Task brief:
The records that follow must be repeated exactly, except for their pictures.

(Excerpted records begins)

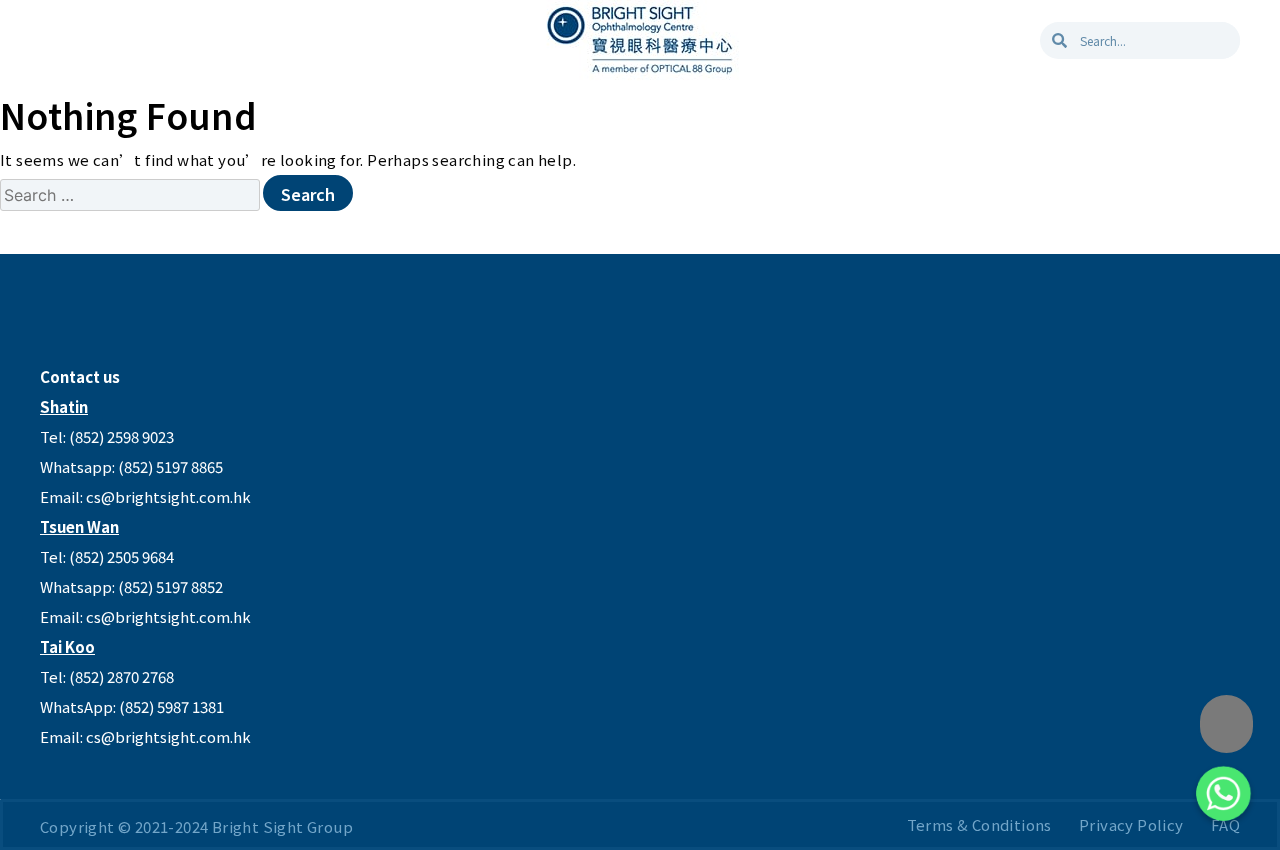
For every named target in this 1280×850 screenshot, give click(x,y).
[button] (1226, 724)
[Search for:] (131, 194)
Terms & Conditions (979, 824)
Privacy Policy (1131, 824)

(Excerpted records ends)

Reply:
For every named target in this 1280×850 screenshot, give click(x,y).
[button] (1226, 724)
[Search for:] (131, 194)
Terms & Conditions (979, 824)
Privacy Policy (1131, 824)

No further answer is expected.